At the age of eleven, Michael Keith left a stable life with his mother and sisters and set off to cross the country with his irresponsible hobo of a father--a real bum. The memoir, narrated without sentimentality by this funny, world-wise little boy, describes their life on the road--the characters they meet hitching rides, their adventures with bed bugs in Salvation Army bunks, the joys of finally encountering a decent meal, and the periods when Michael's father works odd jobs to make enough money for them to move on. Despite their sad, dysfunctional life, real love exists between them. "The Next Better Place" explores the thin line between wanderlust and compulsion, between running away and arriving, and leaves us with the understanding that the journey is often more powerful than the destination.
This is a wonderful book. "A road trip with an alcoholic father and a child? Must be a downer," you'd think. Not so. Never sliding into self-pity, the author just lays out a personal cross-country saga in mesmerizing detail. At times heartbreaking, this book is ultimately an inspirational story of survival by a child who deserved better. I've read a lot of travel narratives, and this is as good as they come.

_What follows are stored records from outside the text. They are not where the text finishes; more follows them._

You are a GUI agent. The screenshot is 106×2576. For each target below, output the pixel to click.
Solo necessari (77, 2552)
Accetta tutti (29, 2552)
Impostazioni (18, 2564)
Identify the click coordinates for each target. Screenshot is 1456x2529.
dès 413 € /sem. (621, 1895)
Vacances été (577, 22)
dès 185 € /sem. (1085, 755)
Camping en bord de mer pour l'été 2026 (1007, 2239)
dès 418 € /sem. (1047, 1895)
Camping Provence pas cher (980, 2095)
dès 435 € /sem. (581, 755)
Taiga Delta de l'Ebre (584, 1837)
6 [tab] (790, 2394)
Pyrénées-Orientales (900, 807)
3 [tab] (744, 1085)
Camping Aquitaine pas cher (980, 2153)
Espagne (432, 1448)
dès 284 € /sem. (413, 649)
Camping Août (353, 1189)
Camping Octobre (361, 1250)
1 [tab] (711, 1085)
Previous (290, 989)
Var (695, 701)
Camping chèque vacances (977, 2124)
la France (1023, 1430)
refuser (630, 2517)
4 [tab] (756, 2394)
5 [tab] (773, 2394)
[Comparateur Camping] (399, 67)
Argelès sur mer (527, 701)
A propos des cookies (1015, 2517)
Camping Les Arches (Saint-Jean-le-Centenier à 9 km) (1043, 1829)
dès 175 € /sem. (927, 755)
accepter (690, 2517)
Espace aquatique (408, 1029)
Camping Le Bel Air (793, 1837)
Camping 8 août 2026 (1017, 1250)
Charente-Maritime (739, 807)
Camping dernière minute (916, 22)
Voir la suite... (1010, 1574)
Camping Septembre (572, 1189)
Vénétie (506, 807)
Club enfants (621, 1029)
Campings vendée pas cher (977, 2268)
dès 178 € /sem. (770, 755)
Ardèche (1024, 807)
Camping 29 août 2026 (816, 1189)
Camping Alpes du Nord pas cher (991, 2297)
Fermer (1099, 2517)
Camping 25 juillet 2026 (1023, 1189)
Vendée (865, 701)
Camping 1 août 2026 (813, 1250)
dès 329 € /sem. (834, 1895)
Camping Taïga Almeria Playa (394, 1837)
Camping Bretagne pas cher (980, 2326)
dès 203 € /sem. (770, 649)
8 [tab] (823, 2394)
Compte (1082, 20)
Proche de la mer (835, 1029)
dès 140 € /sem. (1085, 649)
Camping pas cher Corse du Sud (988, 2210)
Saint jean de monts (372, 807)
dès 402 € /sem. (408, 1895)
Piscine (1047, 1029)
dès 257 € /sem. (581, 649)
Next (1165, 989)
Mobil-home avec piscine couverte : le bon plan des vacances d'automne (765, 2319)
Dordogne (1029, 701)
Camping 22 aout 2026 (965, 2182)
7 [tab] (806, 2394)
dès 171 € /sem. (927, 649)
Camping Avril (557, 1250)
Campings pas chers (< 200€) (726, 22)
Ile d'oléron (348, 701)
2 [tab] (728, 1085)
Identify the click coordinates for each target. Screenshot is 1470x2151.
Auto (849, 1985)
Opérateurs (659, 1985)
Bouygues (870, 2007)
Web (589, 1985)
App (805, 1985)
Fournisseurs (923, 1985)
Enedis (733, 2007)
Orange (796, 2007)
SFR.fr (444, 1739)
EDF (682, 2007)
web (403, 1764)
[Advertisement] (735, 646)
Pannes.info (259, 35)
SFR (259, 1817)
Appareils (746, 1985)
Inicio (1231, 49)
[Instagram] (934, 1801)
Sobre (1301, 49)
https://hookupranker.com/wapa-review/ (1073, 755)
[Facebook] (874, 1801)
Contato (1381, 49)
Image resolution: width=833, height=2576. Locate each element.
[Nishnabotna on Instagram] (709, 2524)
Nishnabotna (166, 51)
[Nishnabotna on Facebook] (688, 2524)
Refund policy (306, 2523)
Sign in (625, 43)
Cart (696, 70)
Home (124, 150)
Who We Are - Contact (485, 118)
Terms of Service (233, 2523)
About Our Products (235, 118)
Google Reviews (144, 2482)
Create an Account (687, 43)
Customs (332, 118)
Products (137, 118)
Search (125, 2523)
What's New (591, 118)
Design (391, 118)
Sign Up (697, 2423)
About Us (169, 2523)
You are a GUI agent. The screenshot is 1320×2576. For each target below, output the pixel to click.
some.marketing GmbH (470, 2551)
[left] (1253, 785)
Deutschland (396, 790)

Coming of age story of the highest order
Published by Thriftbooks.com User , 20 years ago
The author combines memoir, travelogue and coming of age story forms to take you with him on a sad but incredibly funny journey with his alcoholic, grass-is-always-greener father. The facts are heartbreaking but the boy is gonna make it and you know that as you go with him. If you having any wanderlust you will be looking out the window after reading this book. The writing is first-rate with memorable passages. I read half of the book before leaving the bookstore! It didn't hurt that he starts his journey in Albany, which happens to be my home, getting all the details right as he heads to California. But all the rest is purely universal. A must read.
brilliant wanderings
Published by Thriftbooks.com User , 20 years ago
The book reads even better the second time around, and the Afterword addresses some questions I was left with. A real fun romp. It would make a great road flick.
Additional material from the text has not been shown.